What Does Landlord Insurance Cover?
With our landlord Insurance, you can enjoy comprehensive protection in the event of loss or damage to your investment property. Notably, our Landlord Insurance comes with added benefits that are automatically included. The coverage you can receive through landlord insurance varies depending on the specific policy you choose. Nonetheless, our landlord insurance offers a range of potential benefits, including:
Automatic coverage for fire, explosion, and flood.
Automatic adjustment for inflation in the event of a buildings or contents claim.

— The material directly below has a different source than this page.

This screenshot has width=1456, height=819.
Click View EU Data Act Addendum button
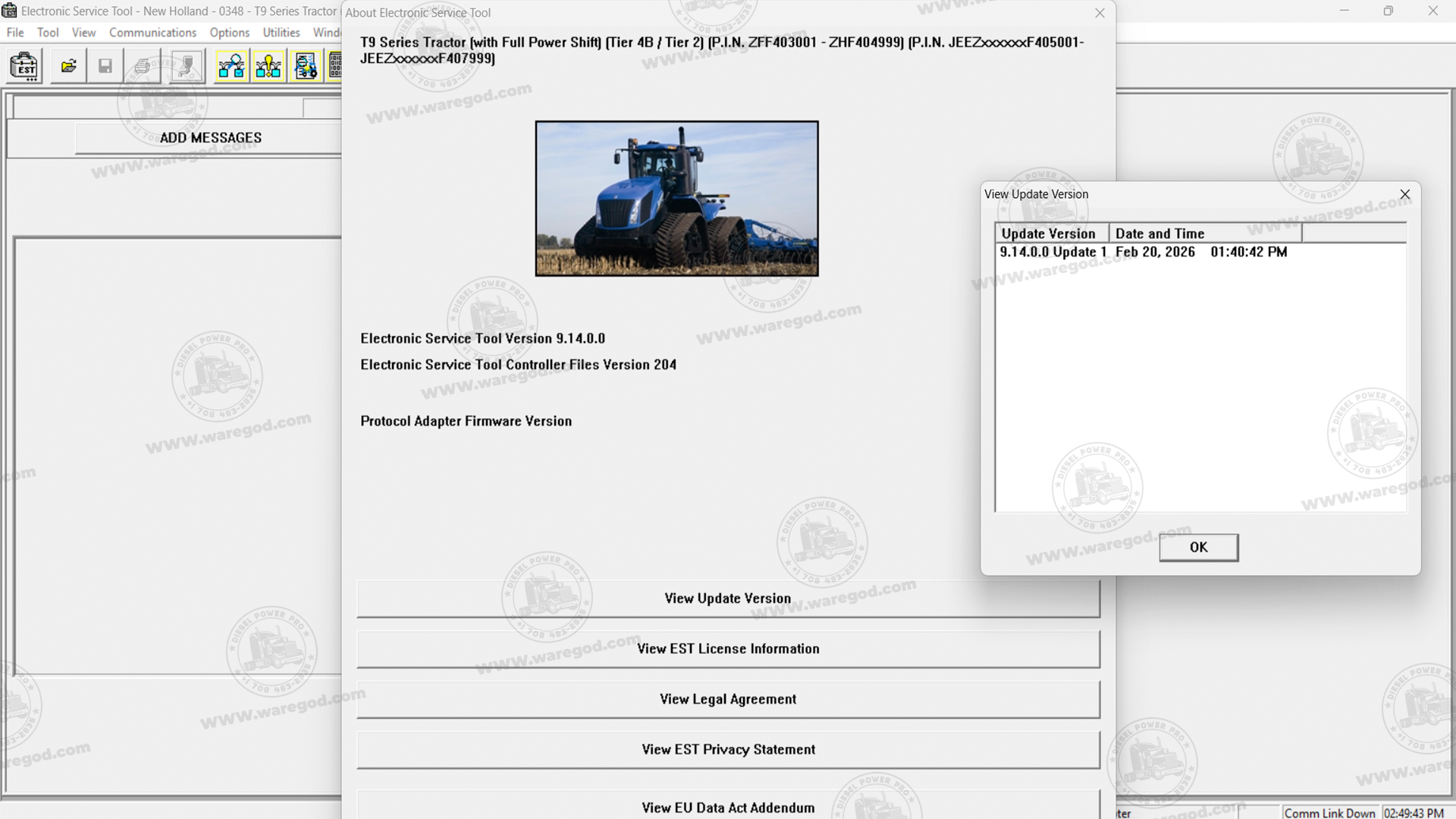(728, 807)

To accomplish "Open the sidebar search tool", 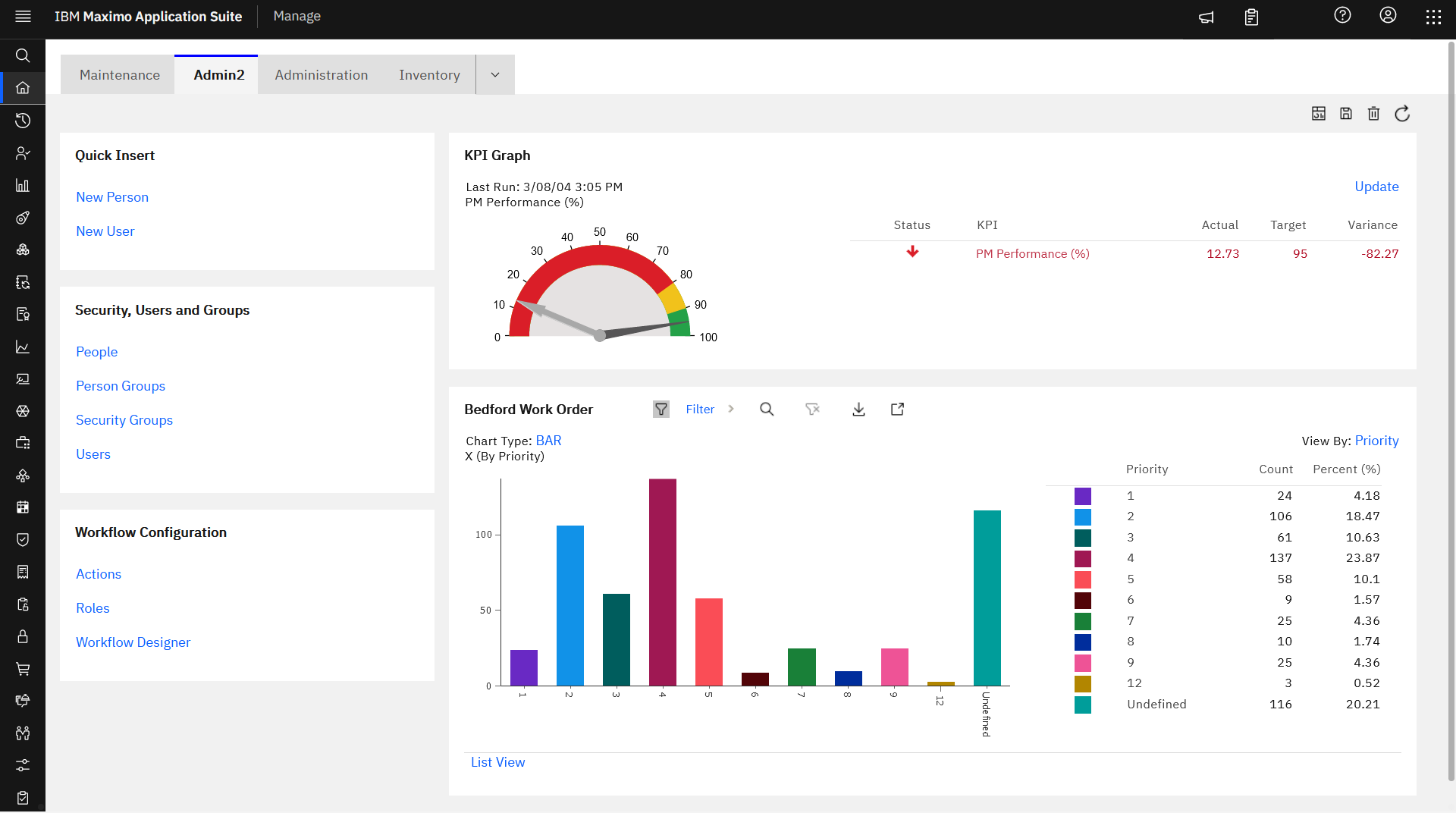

Automatic coverage up to $10,000 for damages to the landlord's contents, such as portable furniture, washing machines, carpets, and curtains, with the option to increase coverage amounts.
Coverage for damages caused by electric motor burnout for appliances up to 15 years old.
Coverage for damages or losses resulting from tenants or their visitors (with some exclusions).
Liability coverage of up to $20 million for loss of life, injury, or loss of third-party property on a building you own.
Additional catastrophe coverage of up to 15% of the building sum insured for declared natural disasters.
Up to an additional 15% of the building's total sum insured for architects and engineering fees, demolition and debris removal.
Optional coverage for loss of rent or an absconding tenant.
Optional tax audit coverage with coverage options of $2,000 or $5,000.
What Is Typically Excluded From Coverage?
While each policy may differ, typically, landlord insurance doesn't cover the following:
Damage resulting from tenant neglect or carelessness.
Rust, corrosion, gradual deterioration, or wear and tear.
Unoccupied homes for 90 continuous days.
Moreover, there are additional exclusions that your insurance broker can provide. Additionally, there is usually a deductible or excess that you would need to pay before the insurance coverage kicks in.
It's important to note that landlord insurance can be beneficial if your property sustains damage, as it can cover you for loss of rent if you are unable to rent out the property for a period of time. A landlord insurance policy may also include coverage for accidental damage, theft, and malicious damage caused by tenants, as well as loss of rent in case the tenants leave without paying.